• [Problem details] Can you repeat the rows from the line with "between [459, 840]" to the line with "Hearing [138, 1034]", swapping "Return" for "Give" and changing nothing else?

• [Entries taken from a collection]
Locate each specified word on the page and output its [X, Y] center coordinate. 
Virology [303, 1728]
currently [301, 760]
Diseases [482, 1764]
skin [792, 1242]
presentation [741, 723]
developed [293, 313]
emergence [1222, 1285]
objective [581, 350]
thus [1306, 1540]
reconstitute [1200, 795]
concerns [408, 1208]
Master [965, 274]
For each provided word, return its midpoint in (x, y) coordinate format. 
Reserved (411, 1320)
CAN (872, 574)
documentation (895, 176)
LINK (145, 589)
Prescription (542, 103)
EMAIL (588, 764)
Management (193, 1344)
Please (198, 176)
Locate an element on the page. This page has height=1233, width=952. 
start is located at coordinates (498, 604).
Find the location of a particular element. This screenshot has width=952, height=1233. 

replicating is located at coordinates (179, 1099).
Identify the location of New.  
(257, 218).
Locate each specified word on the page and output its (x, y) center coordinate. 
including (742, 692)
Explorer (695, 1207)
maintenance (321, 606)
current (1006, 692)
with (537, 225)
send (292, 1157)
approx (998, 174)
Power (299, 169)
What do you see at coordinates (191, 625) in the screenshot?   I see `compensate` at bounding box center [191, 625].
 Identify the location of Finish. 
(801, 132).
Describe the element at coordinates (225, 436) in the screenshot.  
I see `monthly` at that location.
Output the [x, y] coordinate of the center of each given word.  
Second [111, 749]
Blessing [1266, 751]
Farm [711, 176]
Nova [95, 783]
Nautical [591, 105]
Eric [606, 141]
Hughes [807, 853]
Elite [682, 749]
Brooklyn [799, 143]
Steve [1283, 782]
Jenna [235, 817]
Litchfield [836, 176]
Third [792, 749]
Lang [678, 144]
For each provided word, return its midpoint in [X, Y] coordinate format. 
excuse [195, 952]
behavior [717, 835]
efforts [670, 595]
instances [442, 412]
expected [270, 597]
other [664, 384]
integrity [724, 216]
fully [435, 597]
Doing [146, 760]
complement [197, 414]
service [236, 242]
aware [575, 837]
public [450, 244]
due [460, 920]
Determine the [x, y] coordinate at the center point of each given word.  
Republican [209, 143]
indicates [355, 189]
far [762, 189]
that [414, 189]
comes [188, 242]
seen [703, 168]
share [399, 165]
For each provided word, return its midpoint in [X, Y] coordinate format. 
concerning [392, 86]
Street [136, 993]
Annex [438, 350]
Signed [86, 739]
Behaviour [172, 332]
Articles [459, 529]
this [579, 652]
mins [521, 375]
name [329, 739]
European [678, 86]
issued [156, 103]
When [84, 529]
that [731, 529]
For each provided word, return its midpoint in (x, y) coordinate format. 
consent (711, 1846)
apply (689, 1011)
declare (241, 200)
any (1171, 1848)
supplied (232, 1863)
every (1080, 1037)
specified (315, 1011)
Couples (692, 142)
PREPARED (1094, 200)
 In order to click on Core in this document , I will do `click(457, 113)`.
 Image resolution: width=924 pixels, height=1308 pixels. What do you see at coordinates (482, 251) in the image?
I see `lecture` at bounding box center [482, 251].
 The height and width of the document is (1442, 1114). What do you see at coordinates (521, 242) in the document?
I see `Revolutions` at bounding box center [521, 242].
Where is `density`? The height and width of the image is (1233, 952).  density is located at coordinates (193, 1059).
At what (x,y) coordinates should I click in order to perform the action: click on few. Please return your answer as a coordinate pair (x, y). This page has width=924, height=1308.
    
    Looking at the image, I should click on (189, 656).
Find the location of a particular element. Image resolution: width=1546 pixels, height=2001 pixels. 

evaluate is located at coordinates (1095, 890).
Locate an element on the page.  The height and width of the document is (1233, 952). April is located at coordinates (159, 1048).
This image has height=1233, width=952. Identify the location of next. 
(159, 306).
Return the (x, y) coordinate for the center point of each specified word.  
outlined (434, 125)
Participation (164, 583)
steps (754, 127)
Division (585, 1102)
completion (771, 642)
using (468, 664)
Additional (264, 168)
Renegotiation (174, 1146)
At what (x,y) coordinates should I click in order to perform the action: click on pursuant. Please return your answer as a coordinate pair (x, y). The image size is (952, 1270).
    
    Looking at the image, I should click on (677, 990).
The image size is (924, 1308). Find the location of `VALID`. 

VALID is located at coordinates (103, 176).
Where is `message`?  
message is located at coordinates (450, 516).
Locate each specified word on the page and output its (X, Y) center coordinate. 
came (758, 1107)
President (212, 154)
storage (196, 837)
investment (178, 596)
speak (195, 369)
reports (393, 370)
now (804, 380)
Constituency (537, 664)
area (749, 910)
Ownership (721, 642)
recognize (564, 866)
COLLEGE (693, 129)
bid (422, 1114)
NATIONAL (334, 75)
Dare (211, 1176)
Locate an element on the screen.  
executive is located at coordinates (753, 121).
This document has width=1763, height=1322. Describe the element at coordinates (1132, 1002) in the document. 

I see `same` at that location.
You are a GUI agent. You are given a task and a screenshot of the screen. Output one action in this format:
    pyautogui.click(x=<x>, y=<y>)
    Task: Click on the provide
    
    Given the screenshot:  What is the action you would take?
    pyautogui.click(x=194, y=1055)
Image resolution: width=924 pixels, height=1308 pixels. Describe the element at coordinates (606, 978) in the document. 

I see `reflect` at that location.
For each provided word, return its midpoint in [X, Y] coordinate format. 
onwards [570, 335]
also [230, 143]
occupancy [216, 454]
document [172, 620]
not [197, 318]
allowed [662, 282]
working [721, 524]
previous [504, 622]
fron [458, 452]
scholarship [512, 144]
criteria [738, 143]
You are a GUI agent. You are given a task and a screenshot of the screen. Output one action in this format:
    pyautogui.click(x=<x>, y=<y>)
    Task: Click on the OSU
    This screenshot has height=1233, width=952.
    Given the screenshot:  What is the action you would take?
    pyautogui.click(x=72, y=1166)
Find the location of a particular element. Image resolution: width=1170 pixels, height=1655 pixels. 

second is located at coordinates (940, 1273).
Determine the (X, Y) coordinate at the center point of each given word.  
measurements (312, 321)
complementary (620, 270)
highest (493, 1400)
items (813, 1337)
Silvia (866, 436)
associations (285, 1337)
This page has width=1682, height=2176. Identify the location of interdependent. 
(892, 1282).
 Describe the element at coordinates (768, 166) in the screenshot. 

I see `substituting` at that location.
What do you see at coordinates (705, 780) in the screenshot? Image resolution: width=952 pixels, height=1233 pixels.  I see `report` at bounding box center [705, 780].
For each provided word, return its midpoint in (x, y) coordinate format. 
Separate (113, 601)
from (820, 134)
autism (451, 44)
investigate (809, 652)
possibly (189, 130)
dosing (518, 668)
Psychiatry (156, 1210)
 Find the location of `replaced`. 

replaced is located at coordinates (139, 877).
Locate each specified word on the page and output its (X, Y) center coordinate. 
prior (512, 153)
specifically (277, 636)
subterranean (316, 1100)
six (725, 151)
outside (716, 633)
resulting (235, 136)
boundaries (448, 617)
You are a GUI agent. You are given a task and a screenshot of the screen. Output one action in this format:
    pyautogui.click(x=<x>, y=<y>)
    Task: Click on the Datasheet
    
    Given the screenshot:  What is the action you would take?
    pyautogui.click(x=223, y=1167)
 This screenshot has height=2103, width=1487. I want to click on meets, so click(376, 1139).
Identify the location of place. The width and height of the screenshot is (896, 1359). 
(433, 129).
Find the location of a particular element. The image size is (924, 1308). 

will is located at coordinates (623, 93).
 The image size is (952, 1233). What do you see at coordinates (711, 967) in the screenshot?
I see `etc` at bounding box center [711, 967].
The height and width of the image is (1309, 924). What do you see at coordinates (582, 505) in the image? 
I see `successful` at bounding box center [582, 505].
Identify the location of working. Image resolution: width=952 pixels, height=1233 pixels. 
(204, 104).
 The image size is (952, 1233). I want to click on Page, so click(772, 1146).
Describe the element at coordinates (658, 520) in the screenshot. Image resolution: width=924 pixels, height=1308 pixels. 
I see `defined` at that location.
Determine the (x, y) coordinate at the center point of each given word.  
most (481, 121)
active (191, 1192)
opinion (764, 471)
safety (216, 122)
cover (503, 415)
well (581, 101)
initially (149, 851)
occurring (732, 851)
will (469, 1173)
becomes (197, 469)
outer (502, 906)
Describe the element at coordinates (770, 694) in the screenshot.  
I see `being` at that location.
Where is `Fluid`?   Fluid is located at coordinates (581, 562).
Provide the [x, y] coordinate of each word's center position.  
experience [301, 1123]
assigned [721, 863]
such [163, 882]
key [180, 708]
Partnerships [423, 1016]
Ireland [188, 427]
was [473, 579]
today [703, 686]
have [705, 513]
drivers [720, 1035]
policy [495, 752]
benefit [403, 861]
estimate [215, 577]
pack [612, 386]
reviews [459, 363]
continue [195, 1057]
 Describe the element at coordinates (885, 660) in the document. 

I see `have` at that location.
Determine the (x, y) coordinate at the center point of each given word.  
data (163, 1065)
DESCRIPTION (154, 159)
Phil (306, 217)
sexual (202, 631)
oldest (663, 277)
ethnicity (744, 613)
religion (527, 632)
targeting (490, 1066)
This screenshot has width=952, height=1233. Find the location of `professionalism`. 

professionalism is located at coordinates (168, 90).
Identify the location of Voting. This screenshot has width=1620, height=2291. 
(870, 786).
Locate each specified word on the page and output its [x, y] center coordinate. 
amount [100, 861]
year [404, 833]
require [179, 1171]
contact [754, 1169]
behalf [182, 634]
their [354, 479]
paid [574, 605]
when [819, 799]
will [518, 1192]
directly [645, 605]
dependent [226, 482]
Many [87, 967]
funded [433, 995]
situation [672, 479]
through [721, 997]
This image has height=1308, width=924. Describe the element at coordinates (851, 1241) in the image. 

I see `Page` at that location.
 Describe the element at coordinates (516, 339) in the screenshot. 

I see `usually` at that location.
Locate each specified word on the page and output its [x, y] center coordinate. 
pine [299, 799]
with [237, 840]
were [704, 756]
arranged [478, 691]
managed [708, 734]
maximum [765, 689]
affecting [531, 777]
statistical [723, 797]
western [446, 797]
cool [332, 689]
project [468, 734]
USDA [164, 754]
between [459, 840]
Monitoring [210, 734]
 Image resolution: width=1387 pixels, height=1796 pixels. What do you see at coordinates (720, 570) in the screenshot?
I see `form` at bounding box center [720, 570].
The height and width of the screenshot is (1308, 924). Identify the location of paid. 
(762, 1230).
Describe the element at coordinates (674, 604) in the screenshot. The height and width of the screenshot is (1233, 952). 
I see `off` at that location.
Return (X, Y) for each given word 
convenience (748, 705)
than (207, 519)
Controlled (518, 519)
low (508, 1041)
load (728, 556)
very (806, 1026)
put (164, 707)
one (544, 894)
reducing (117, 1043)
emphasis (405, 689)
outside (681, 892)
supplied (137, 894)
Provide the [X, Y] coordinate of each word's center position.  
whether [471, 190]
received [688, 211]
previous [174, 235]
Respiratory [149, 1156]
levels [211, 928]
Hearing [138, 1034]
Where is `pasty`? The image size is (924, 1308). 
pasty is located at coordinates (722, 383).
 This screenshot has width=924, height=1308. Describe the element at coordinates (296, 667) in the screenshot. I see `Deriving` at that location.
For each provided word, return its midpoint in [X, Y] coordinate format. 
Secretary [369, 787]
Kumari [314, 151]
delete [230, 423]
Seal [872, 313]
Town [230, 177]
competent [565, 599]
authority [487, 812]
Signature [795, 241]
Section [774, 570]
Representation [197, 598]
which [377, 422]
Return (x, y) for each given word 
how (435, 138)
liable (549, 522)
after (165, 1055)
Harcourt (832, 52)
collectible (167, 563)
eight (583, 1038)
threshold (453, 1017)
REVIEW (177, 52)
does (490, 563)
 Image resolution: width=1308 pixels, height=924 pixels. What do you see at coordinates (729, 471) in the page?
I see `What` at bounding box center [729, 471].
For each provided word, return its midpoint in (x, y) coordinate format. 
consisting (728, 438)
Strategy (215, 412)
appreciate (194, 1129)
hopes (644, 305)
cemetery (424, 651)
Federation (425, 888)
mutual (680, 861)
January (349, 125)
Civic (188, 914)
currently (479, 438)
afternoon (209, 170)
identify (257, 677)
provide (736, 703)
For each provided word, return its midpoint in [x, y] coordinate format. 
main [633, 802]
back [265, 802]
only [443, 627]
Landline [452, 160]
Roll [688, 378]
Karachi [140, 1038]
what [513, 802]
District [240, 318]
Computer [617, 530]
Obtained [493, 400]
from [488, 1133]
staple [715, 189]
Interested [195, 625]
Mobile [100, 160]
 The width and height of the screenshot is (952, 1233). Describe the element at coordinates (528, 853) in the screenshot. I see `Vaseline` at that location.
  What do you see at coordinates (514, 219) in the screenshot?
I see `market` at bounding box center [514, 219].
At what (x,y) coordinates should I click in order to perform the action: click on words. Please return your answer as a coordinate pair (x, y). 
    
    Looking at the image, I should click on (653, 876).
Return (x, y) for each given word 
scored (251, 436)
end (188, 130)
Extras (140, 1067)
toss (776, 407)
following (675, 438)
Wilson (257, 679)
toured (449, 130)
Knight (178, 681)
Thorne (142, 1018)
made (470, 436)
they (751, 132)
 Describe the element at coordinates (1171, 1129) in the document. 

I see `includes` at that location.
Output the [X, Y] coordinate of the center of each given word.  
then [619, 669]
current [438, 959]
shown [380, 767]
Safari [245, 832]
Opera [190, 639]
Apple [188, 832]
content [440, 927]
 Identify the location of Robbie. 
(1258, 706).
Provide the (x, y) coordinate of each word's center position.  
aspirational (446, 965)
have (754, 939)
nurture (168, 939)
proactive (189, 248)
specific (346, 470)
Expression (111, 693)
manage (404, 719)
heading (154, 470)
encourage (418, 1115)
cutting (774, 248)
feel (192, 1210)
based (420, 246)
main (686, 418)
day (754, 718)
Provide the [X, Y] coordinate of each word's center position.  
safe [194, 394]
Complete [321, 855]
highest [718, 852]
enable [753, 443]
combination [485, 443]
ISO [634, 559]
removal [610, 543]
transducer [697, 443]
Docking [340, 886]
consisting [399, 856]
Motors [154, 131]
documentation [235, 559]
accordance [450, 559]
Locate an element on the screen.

• [Task response]
between [459, 840]
Monitoring [210, 734]
 Image resolution: width=1387 pixels, height=1796 pixels. What do you see at coordinates (720, 570) in the screenshot?
I see `form` at bounding box center [720, 570].
The height and width of the screenshot is (1308, 924). Identify the location of paid. 
(762, 1230).
Describe the element at coordinates (674, 604) in the screenshot. The height and width of the screenshot is (1233, 952). 
I see `off` at that location.
Give (X, Y) for each given word 
convenience (748, 705)
than (207, 519)
Controlled (518, 519)
low (508, 1041)
load (728, 556)
very (806, 1026)
put (164, 707)
one (544, 894)
reducing (117, 1043)
emphasis (405, 689)
outside (681, 892)
supplied (137, 894)
Provide the [X, Y] coordinate of each word's center position.  
whether [471, 190]
received [688, 211]
previous [174, 235]
Respiratory [149, 1156]
levels [211, 928]
Hearing [138, 1034]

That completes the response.